In this provocation the children automatically began dipping the cars into the paint, pressing down onto them with the butcher paper. As the children did this they used their hands with the car to move the object across the butch paper in circular motions. This created circles onto the paper and at the same time the children were making sounds of the cars. By doing this, the children sharpened their fine motor skills, demonstrated their knowledge of shapes and practiced dialogue by creating car sounds. According to Martha Giraldo-Rockaway, “If children are placed in an environment that fosters happiness, learning occurs in a very natural way.” Because the children were playing with cars, an object of interest with open-ended materials the children were more attentive to what they were learning and in doing so it felt natural to them –as learning should be.

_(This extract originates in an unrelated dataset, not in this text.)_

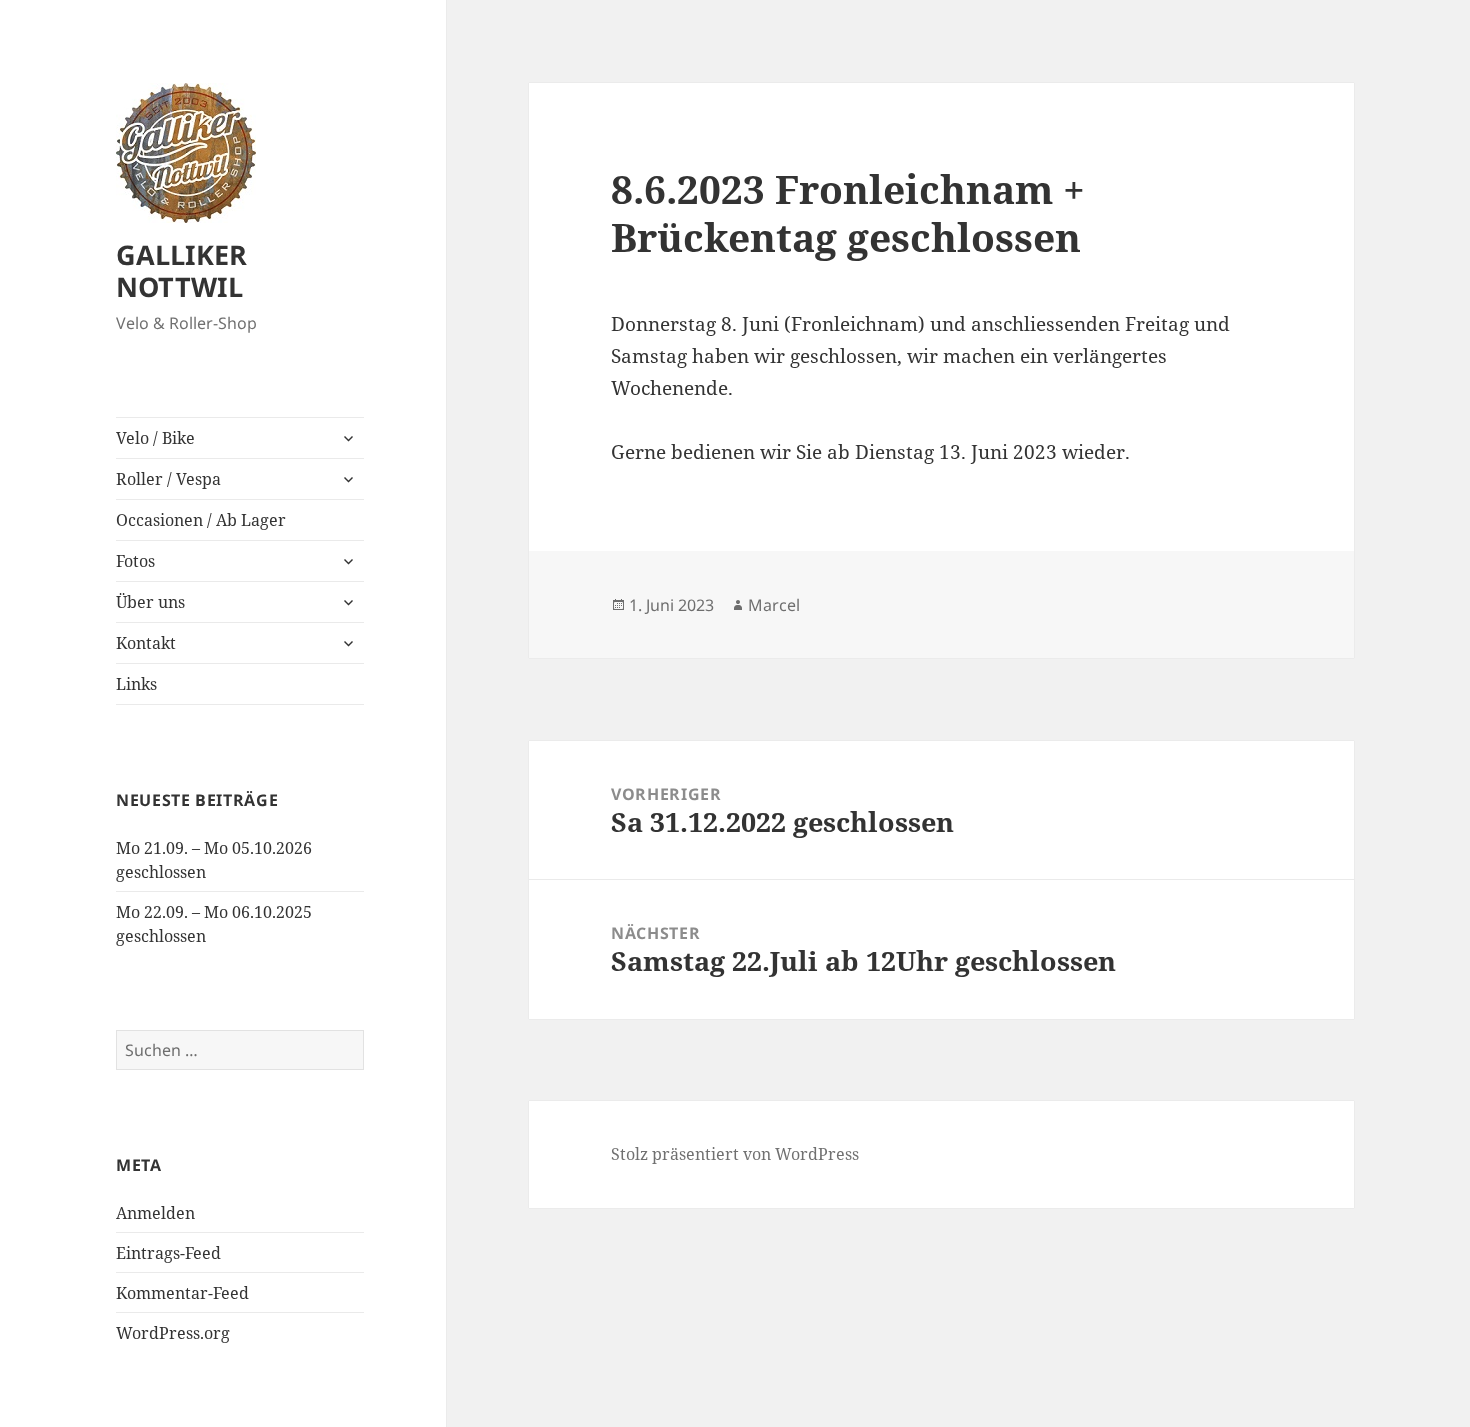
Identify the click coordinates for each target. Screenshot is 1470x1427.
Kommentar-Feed (182, 1293)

While the children explored with the cars they realized they were using one color on top of another and were creating secondary colors. They began discussing the colors being made and recognizing which 2 primary colors made a new secondary color. The children not only learned about color theory but they demonstrated their knowledge to create a hypothesis, experiment, and observe the results. Typically one would think that creating a hypothesis, experimenting, and observing results is only relevant to scientific method but each of these skills are in fact quite versatile and can be applied to different contexts. By creating a hypothesis the children were inquiring about the world around them and by playing with the cars and primary colored paints the children explored and observed the different colors the primary colors created. These are necessary skills that the children will continue to use and by practicing these skills at a young age will help them become highly intelligent, insightful, and creative adults in any career.
The children were thrilled to see how the wheels and paint created all these “lines” that they later called “tracks”. It’s very important to note that in these discoveries the children discussed their observations aloud amongst their peers, demonstrating their ability to communicate well with others. In doing so they established vocabulary and developed their social skills even more. The children enjoyed the simple premise that they were allowed to experiment in a way they wanted to. We don’t limit the children to learning one way –we encourage learning in any way possible!
“Children need the freedom to appreciate the infinite resources of their hands, their eyes, and their ears, the resources of forms, materials, sounds and colors.”